Ночью он сидел у ее кровати, видя, как при свете лампадки провалились и почернели ее глаза, заострился нос и выступил подбородок. Рука, лежащая поверх одеяла, казалась черной, костлявой, как у большой птицы. Она задыхалась, стонала, старалась встать. Петр приподнимал ее на подушке, вливал ей в рот теплый настой калины. Она делала несколько глотков, падала на подушку и затихала. Но через минуту вновь начинала задыхаться, просила: «Пить!» И он, утомленный этой бесконечной бессонной ночью, не отходил от нее. Подносил к ее губам чашку с настоем.
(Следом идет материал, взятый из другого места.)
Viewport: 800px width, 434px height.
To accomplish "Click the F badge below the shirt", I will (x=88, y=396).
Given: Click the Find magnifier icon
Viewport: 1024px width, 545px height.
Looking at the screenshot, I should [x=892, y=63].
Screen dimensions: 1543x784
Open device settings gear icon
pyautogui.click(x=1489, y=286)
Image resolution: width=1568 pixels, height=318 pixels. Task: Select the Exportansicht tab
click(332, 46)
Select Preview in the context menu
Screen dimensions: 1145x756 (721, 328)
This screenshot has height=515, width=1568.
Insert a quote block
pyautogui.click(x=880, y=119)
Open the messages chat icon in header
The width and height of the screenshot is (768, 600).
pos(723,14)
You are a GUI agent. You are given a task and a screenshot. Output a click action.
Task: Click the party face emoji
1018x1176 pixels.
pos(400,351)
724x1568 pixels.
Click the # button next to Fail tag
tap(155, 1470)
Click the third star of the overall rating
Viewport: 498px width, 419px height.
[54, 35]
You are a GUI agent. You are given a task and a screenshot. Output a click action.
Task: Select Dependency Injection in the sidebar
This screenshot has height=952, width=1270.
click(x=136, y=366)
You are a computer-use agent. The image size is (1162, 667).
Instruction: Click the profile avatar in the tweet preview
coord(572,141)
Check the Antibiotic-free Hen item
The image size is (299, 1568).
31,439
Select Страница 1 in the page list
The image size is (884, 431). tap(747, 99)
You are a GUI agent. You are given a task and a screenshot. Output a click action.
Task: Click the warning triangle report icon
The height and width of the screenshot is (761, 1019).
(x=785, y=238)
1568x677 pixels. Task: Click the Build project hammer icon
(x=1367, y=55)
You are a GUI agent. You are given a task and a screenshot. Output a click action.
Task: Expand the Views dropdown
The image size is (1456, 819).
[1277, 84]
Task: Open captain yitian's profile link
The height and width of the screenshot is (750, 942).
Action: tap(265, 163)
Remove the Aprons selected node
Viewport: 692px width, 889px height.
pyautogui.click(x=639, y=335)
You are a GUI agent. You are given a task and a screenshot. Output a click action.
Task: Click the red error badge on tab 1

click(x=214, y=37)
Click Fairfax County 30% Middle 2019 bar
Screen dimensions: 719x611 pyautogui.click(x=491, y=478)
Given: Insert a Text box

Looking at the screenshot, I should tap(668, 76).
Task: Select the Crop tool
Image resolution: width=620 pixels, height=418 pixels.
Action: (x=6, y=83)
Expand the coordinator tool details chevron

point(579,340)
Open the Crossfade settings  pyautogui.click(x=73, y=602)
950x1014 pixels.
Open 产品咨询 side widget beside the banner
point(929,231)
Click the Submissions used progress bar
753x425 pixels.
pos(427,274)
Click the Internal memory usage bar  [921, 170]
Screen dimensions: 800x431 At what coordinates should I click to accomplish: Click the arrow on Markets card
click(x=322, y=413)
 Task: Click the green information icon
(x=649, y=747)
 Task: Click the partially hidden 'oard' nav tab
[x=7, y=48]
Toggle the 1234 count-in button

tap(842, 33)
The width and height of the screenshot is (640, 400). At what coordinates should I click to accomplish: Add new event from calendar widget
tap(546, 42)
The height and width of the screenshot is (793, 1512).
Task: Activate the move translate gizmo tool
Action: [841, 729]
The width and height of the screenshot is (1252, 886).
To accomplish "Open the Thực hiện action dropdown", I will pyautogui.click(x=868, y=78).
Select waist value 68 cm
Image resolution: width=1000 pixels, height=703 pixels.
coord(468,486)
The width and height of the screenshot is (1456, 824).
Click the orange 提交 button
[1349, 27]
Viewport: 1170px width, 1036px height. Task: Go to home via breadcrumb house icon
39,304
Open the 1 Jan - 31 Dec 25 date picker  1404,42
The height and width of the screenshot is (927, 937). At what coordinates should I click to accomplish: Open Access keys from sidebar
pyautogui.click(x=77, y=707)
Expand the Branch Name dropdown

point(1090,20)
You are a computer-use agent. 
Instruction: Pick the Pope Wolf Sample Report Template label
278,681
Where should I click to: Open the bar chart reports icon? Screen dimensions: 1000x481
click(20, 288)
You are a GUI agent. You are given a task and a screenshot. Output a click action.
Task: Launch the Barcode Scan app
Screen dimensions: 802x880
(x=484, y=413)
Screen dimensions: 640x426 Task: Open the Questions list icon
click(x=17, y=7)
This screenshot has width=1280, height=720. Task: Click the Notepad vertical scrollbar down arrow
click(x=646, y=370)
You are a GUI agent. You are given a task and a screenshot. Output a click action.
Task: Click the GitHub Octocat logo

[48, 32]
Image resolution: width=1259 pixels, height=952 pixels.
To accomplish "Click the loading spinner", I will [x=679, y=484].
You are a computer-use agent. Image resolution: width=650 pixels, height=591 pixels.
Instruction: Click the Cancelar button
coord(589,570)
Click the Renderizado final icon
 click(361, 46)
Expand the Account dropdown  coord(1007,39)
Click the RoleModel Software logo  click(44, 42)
Он никогда не видел, как умирают люди. Ему было страшно. Он чувствовал, что участвует в чем-то роковом, неотвратимом, загадочном, что неумолимо присутствует в мире, до времени скрываясь среди солнечного блеска, легкомысленных радостей, сладких предвкушений. Но потом вдруг приближается и стоит в изголовье, у никелированных жестяных шаров, у темного сундука, у косяков старых тяжелых дверей.
Она начинала бредить.
— Иван Михалыч, а Иван Михалыч, пожалей ты меня. Чего же я тебе такого сделала? Я же поперек тебя слова не молвила, — говорила она слезно, умоляя о чем-то мужа. И тут же начинала гулить, ворковать, будто ей являлись ее малые дети:
— Коленька, Васенька, да какие же вы масенькие, хорошенькие. Да какой же к нам Волчек из леса придет. Не страшный, косматенький, мы его по шерстке погладим.
Кого-то нежно укоряла:
— Что ж ты меня не выбрал-то. Я же на тебя налюбоваться не могла. Я же тебя звала, а ты меня на другую поменял. Вот мы и маемся, друг друга достать не можем.